### Collected data
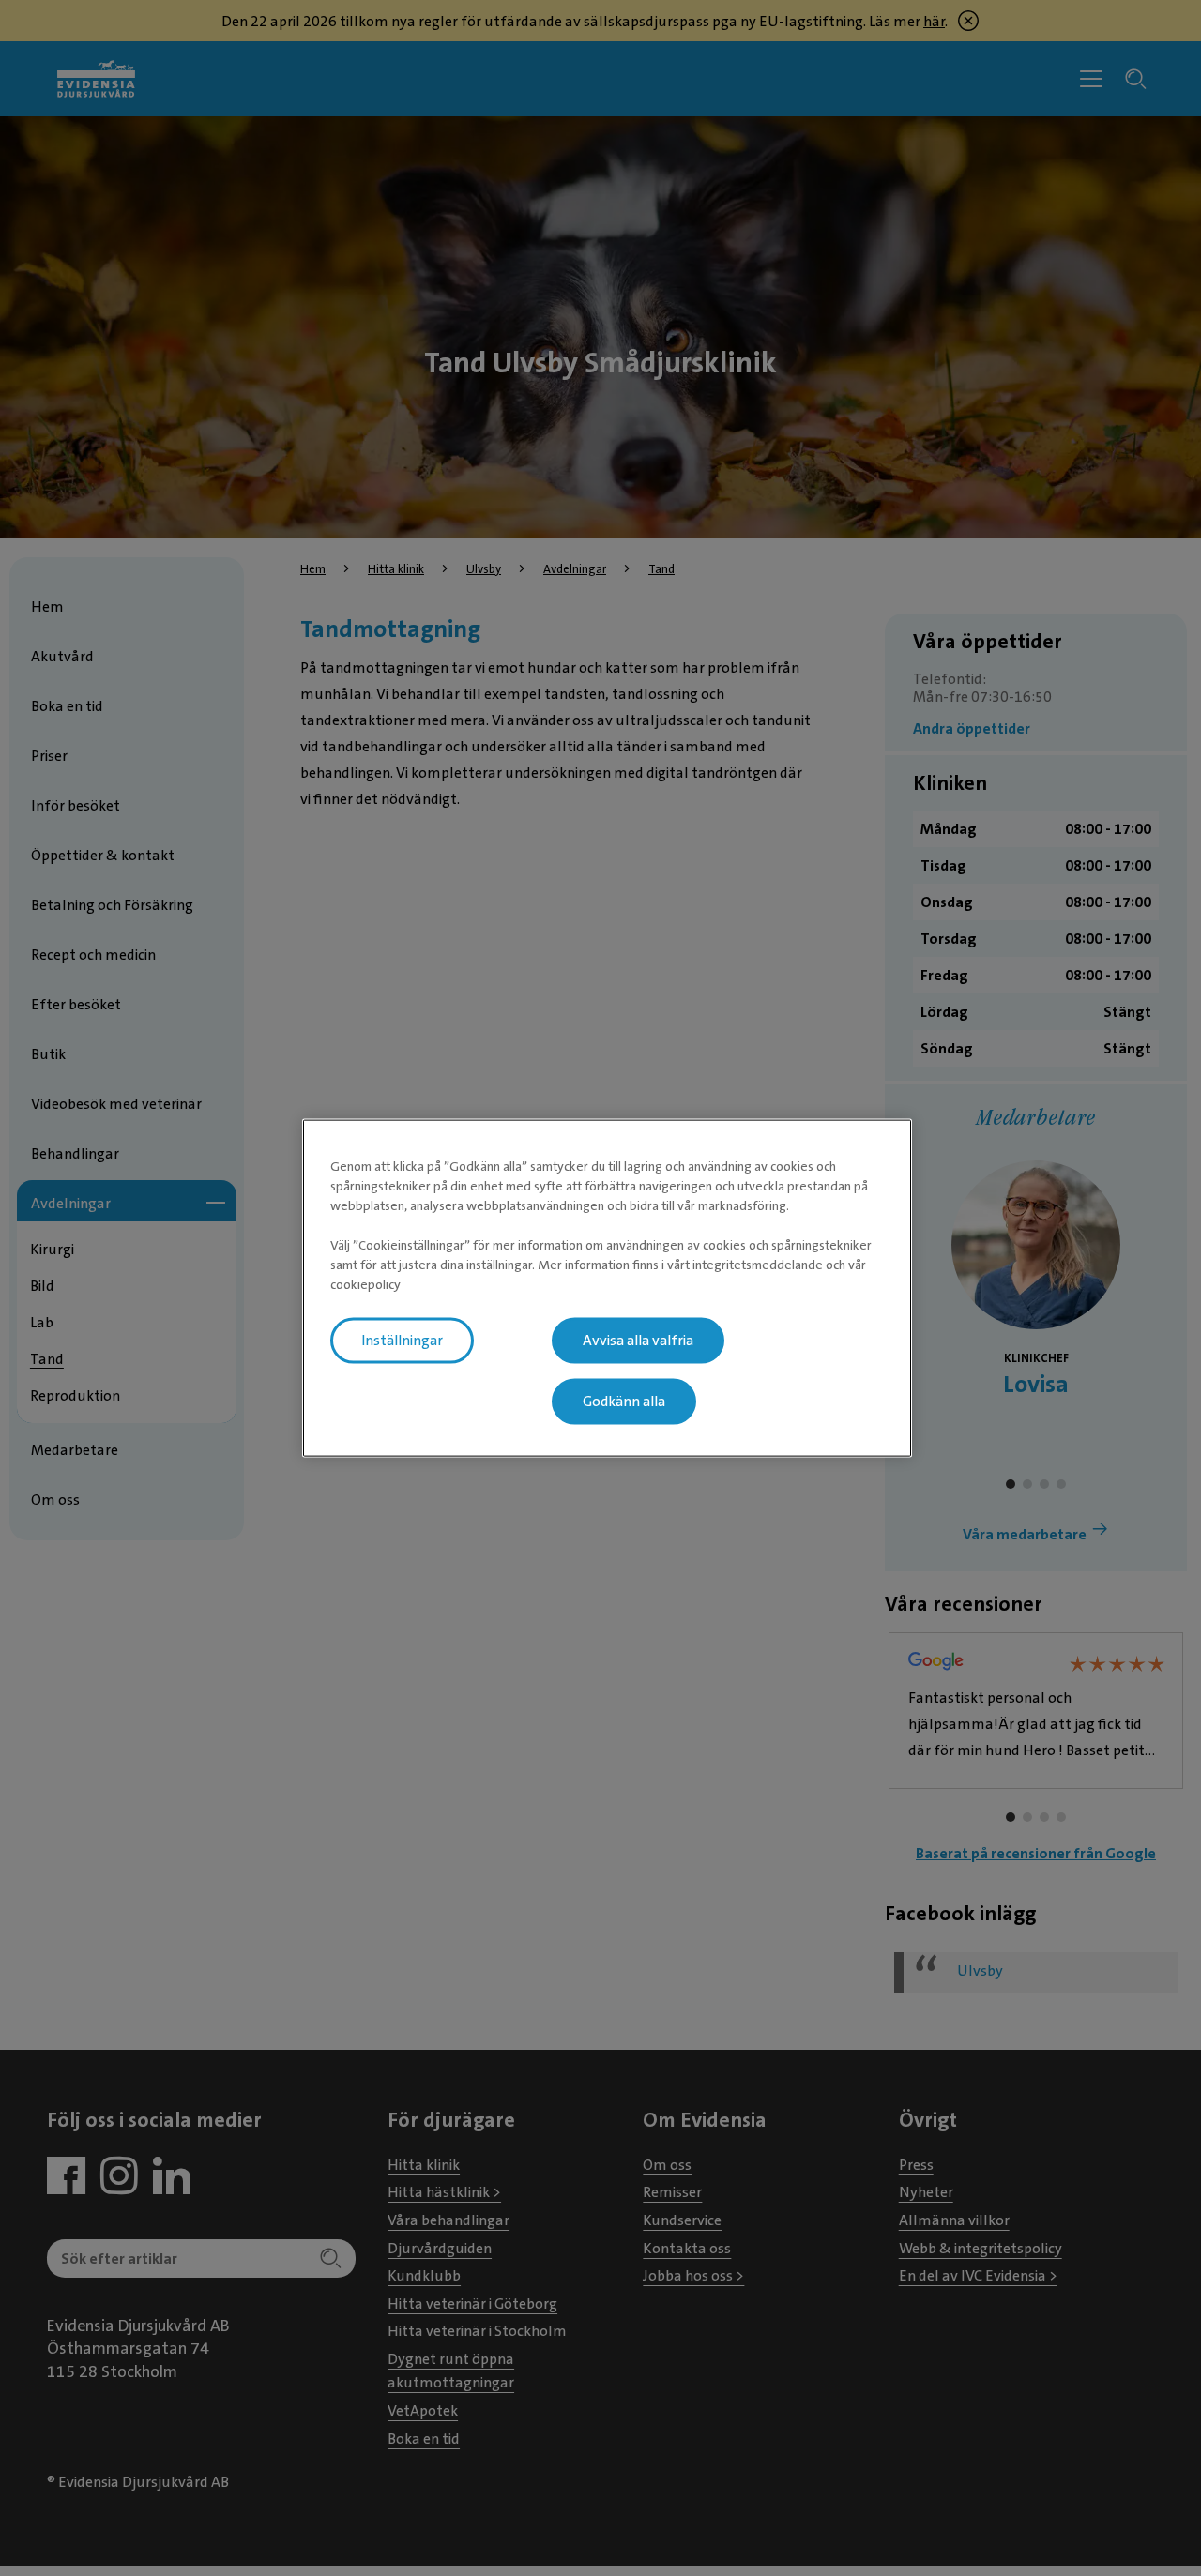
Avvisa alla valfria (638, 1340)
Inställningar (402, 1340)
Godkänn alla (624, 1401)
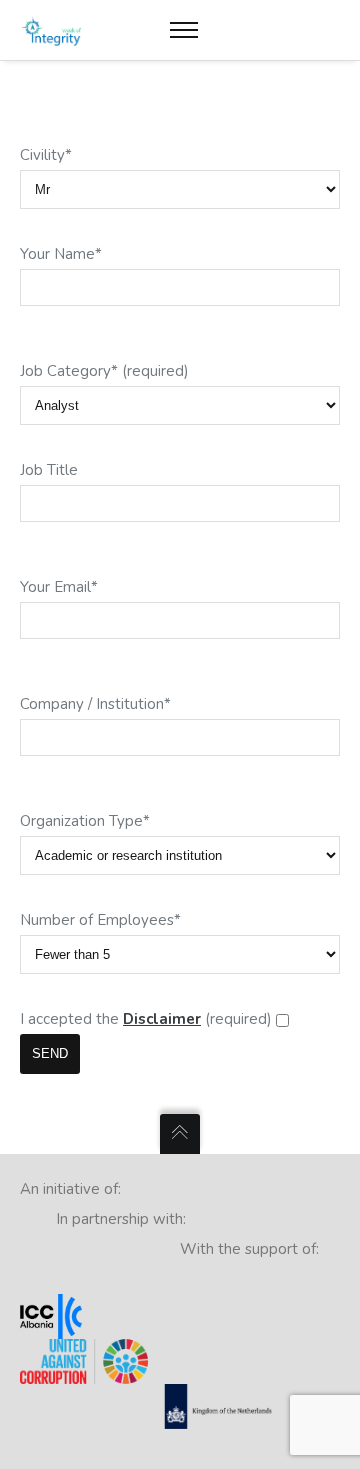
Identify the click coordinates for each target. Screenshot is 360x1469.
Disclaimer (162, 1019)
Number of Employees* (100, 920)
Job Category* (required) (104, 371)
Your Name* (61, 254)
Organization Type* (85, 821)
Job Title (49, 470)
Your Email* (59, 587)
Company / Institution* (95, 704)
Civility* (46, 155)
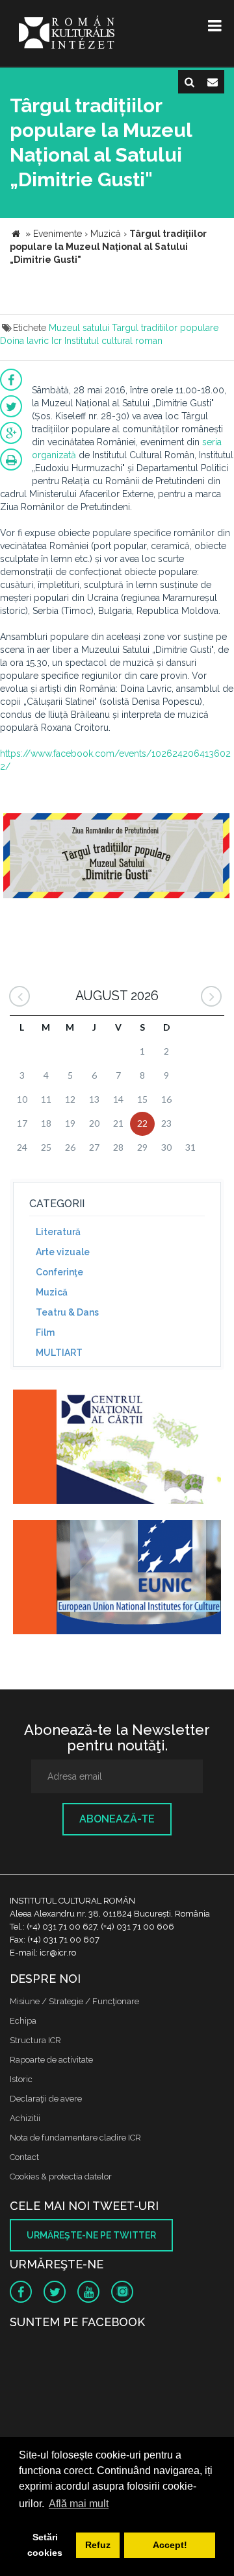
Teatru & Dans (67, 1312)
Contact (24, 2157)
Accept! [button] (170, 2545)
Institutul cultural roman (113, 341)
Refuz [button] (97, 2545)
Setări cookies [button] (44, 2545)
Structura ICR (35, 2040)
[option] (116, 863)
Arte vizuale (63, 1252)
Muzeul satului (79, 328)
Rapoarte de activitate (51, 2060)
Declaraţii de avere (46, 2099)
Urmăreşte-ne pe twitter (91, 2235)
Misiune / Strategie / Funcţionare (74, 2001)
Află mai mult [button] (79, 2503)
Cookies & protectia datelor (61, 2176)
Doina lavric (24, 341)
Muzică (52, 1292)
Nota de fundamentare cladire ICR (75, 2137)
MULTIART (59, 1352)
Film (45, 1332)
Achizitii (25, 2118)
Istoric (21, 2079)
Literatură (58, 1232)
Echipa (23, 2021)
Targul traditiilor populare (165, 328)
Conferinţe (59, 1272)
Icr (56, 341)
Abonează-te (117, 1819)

### What is needed
Copy every line of the records exactly as it is written, but not the pictures.

### Solution to the exercise
Avvisa alla valfria (638, 1340)
Inställningar (402, 1340)
Godkänn alla (624, 1401)
Identify the click coordinates for each target. Screenshot is 360x1469.
Disclaimer (162, 1019)
Number of Employees* (100, 920)
Job Category* (required) (104, 371)
Your Name* (61, 254)
Organization Type* (85, 821)
Job Title (49, 470)
Your Email* (59, 587)
Company / Institution* (95, 704)
Civility* (46, 155)
Teatru & Dans (67, 1312)
Contact (24, 2157)
Accept! [button] (170, 2545)
Institutul cultural roman (113, 341)
Refuz [button] (97, 2545)
Setări cookies [button] (44, 2545)
Structura ICR (35, 2040)
[option] (116, 863)
Arte vizuale (63, 1252)
Muzeul satului (79, 328)
Rapoarte de activitate (51, 2060)
Declaraţii de avere (46, 2099)
Urmăreşte-ne pe twitter (91, 2235)
Misiune / Strategie / Funcţionare (74, 2001)
Află mai mult [button] (79, 2503)
Cookies & protectia datelor (61, 2176)
Doina lavric (24, 341)
Muzică (52, 1292)
Nota de fundamentare cladire ICR (75, 2137)
MULTIART (59, 1352)
Film (45, 1332)
Achizitii (25, 2118)
Istoric (21, 2079)
Literatură (58, 1232)
Echipa (23, 2021)
Targul traditiilor populare (165, 328)
Conferinţe (59, 1272)
Icr (56, 341)
Abonează-te (117, 1819)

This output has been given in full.